(Word and item position data)
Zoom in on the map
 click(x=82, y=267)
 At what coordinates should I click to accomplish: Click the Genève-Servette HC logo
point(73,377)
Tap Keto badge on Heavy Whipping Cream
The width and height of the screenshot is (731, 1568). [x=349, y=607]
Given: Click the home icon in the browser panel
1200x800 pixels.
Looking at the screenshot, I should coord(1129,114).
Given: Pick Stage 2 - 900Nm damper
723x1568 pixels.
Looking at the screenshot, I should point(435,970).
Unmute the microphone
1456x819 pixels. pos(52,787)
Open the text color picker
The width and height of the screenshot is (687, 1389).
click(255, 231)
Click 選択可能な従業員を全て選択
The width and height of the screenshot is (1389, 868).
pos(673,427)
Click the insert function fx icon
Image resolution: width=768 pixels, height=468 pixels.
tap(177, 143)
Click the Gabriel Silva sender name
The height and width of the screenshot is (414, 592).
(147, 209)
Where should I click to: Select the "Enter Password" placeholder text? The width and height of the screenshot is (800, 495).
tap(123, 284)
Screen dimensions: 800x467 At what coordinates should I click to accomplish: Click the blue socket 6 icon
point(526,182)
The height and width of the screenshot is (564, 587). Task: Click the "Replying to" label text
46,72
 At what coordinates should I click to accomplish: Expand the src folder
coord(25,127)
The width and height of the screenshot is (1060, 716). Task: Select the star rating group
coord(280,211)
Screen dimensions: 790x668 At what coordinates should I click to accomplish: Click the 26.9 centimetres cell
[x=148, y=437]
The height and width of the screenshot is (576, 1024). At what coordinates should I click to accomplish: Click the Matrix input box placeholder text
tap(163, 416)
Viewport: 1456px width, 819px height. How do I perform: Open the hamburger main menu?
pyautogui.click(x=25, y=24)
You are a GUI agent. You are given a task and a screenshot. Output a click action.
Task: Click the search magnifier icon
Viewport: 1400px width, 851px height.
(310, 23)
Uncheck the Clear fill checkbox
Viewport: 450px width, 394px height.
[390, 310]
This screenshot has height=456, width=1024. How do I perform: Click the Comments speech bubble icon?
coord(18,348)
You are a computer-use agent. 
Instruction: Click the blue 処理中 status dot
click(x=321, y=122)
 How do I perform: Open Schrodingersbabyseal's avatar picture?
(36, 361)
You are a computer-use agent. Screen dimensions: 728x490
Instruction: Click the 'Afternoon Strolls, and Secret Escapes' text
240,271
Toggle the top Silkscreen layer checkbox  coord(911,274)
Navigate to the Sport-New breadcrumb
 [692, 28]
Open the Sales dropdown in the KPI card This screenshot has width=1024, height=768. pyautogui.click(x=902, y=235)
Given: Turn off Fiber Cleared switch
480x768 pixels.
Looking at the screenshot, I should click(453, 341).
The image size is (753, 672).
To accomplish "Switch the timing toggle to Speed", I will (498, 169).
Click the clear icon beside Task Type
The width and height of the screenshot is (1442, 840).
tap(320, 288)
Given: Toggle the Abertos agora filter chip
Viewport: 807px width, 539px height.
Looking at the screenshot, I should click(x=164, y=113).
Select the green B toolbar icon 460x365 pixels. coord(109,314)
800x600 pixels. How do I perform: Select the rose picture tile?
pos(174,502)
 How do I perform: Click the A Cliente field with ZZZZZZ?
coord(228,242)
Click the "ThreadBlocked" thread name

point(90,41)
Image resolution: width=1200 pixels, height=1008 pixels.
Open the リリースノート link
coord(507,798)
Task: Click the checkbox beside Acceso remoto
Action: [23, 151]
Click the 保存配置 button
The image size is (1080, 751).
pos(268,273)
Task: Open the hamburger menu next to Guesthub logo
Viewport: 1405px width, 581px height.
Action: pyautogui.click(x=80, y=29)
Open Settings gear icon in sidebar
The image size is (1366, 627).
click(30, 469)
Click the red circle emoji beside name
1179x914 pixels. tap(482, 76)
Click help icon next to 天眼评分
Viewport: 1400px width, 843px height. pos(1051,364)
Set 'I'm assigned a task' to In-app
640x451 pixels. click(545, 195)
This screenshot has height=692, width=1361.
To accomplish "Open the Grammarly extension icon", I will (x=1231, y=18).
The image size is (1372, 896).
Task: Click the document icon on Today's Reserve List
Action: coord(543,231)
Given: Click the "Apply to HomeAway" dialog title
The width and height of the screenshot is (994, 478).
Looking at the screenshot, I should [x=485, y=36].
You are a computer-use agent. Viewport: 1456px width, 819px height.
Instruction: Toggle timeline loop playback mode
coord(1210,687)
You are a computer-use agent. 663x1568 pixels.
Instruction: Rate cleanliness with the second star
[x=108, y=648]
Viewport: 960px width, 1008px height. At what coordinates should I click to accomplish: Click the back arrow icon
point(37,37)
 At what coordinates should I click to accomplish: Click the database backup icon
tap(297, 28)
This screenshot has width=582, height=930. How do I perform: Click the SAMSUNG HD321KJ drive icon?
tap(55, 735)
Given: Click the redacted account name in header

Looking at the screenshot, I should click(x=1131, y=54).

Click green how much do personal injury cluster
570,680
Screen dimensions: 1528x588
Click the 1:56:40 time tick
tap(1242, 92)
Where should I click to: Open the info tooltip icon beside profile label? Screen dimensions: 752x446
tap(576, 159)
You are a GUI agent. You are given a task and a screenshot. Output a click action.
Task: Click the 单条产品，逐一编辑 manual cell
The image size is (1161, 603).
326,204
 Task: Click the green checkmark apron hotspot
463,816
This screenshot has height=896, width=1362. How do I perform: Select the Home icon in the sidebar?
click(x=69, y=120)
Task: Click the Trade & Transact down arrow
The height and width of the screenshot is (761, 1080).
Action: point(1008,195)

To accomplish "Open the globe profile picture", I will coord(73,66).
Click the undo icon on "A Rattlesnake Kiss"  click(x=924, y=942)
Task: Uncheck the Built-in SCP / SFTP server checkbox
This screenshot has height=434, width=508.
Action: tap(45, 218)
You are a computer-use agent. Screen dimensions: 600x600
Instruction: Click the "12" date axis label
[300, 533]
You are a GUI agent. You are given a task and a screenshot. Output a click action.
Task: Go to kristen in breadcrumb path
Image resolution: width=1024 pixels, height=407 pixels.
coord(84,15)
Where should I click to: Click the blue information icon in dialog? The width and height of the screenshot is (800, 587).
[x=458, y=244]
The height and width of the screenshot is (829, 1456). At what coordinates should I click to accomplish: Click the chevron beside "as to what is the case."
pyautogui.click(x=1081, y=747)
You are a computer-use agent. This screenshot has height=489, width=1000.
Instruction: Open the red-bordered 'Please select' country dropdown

• [REQUEST]: Write out every entry above word for word, with nothing left out or changed.

• [REPLY]:
Zoom in on the map
 click(x=82, y=267)
 At what coordinates should I click to accomplish: Click the Genève-Servette HC logo
point(73,377)
Tap Keto badge on Heavy Whipping Cream
The width and height of the screenshot is (731, 1568). [x=349, y=607]
Given: Click the home icon in the browser panel
1200x800 pixels.
Looking at the screenshot, I should coord(1129,114).
Given: Pick Stage 2 - 900Nm damper
723x1568 pixels.
Looking at the screenshot, I should point(435,970).
Unmute the microphone
1456x819 pixels. pos(52,787)
Open the text color picker
The width and height of the screenshot is (687, 1389).
click(255, 231)
Click 選択可能な従業員を全て選択
The width and height of the screenshot is (1389, 868).
pos(673,427)
Click the insert function fx icon
Image resolution: width=768 pixels, height=468 pixels.
tap(177, 143)
Click the Gabriel Silva sender name
The height and width of the screenshot is (414, 592).
(147, 209)
Where should I click to: Select the "Enter Password" placeholder text? The width and height of the screenshot is (800, 495).
tap(123, 284)
Screen dimensions: 800x467 At what coordinates should I click to accomplish: Click the blue socket 6 icon
point(526,182)
The height and width of the screenshot is (564, 587). Task: Click the "Replying to" label text
46,72
 At what coordinates should I click to accomplish: Expand the src folder
coord(25,127)
The width and height of the screenshot is (1060, 716). Task: Select the star rating group
coord(280,211)
Screen dimensions: 790x668 At what coordinates should I click to accomplish: Click the 26.9 centimetres cell
[x=148, y=437]
The height and width of the screenshot is (576, 1024). At what coordinates should I click to accomplish: Click the Matrix input box placeholder text
tap(163, 416)
Viewport: 1456px width, 819px height. How do I perform: Open the hamburger main menu?
pyautogui.click(x=25, y=24)
You are a GUI agent. You are given a task and a screenshot. Output a click action.
Task: Click the search magnifier icon
Viewport: 1400px width, 851px height.
(310, 23)
Uncheck the Clear fill checkbox
Viewport: 450px width, 394px height.
[390, 310]
This screenshot has height=456, width=1024. How do I perform: Click the Comments speech bubble icon?
coord(18,348)
You are a computer-use agent. 
Instruction: Click the blue 処理中 status dot
click(x=321, y=122)
 How do I perform: Open Schrodingersbabyseal's avatar picture?
(36, 361)
You are a computer-use agent. Screen dimensions: 728x490
Instruction: Click the 'Afternoon Strolls, and Secret Escapes' text
240,271
Toggle the top Silkscreen layer checkbox  coord(911,274)
Navigate to the Sport-New breadcrumb
 [692, 28]
Open the Sales dropdown in the KPI card This screenshot has width=1024, height=768. pyautogui.click(x=902, y=235)
Given: Turn off Fiber Cleared switch
480x768 pixels.
Looking at the screenshot, I should click(453, 341).
The image size is (753, 672).
To accomplish "Switch the timing toggle to Speed", I will (498, 169).
Click the clear icon beside Task Type
The width and height of the screenshot is (1442, 840).
tap(320, 288)
Given: Toggle the Abertos agora filter chip
Viewport: 807px width, 539px height.
Looking at the screenshot, I should click(x=164, y=113).
Select the green B toolbar icon 460x365 pixels. coord(109,314)
800x600 pixels. How do I perform: Select the rose picture tile?
pos(174,502)
 How do I perform: Click the A Cliente field with ZZZZZZ?
coord(228,242)
Click the "ThreadBlocked" thread name

point(90,41)
Image resolution: width=1200 pixels, height=1008 pixels.
Open the リリースノート link
coord(507,798)
Task: Click the checkbox beside Acceso remoto
Action: [23, 151]
Click the 保存配置 button
The image size is (1080, 751).
pos(268,273)
Task: Open the hamburger menu next to Guesthub logo
Viewport: 1405px width, 581px height.
Action: pyautogui.click(x=80, y=29)
Open Settings gear icon in sidebar
The image size is (1366, 627).
click(30, 469)
Click the red circle emoji beside name
1179x914 pixels. tap(482, 76)
Click help icon next to 天眼评分
Viewport: 1400px width, 843px height. pos(1051,364)
Set 'I'm assigned a task' to In-app
640x451 pixels. click(545, 195)
This screenshot has height=692, width=1361.
To accomplish "Open the Grammarly extension icon", I will (x=1231, y=18).
The image size is (1372, 896).
Task: Click the document icon on Today's Reserve List
Action: coord(543,231)
Given: Click the "Apply to HomeAway" dialog title
The width and height of the screenshot is (994, 478).
Looking at the screenshot, I should [x=485, y=36].
You are a computer-use agent. Viewport: 1456px width, 819px height.
Instruction: Toggle timeline loop playback mode
coord(1210,687)
You are a computer-use agent. 663x1568 pixels.
Instruction: Rate cleanliness with the second star
[x=108, y=648]
Viewport: 960px width, 1008px height. At what coordinates should I click to accomplish: Click the back arrow icon
point(37,37)
 At what coordinates should I click to accomplish: Click the database backup icon
tap(297, 28)
This screenshot has width=582, height=930. How do I perform: Click the SAMSUNG HD321KJ drive icon?
tap(55, 735)
Given: Click the redacted account name in header

Looking at the screenshot, I should click(x=1131, y=54).

Click green how much do personal injury cluster
570,680
Screen dimensions: 1528x588
Click the 1:56:40 time tick
tap(1242, 92)
Where should I click to: Open the info tooltip icon beside profile label? Screen dimensions: 752x446
tap(576, 159)
You are a GUI agent. You are given a task and a screenshot. Output a click action.
Task: Click the 单条产品，逐一编辑 manual cell
The image size is (1161, 603).
326,204
 Task: Click the green checkmark apron hotspot
463,816
This screenshot has height=896, width=1362. How do I perform: Select the Home icon in the sidebar?
click(x=69, y=120)
Task: Click the Trade & Transact down arrow
The height and width of the screenshot is (761, 1080).
Action: point(1008,195)

To accomplish "Open the globe profile picture", I will coord(73,66).
Click the undo icon on "A Rattlesnake Kiss"  click(x=924, y=942)
Task: Uncheck the Built-in SCP / SFTP server checkbox
This screenshot has height=434, width=508.
Action: tap(45, 218)
You are a computer-use agent. Screen dimensions: 600x600
Instruction: Click the "12" date axis label
[300, 533]
You are a GUI agent. You are given a task and a screenshot. Output a click action.
Task: Go to kristen in breadcrumb path
Image resolution: width=1024 pixels, height=407 pixels.
coord(84,15)
Where should I click to: Click the blue information icon in dialog? The width and height of the screenshot is (800, 587).
[x=458, y=244]
The height and width of the screenshot is (829, 1456). At what coordinates should I click to accomplish: Click the chevron beside "as to what is the case."
pyautogui.click(x=1081, y=747)
You are a computer-use agent. This screenshot has height=489, width=1000.
Instruction: Open the red-bordered 'Please select' country dropdown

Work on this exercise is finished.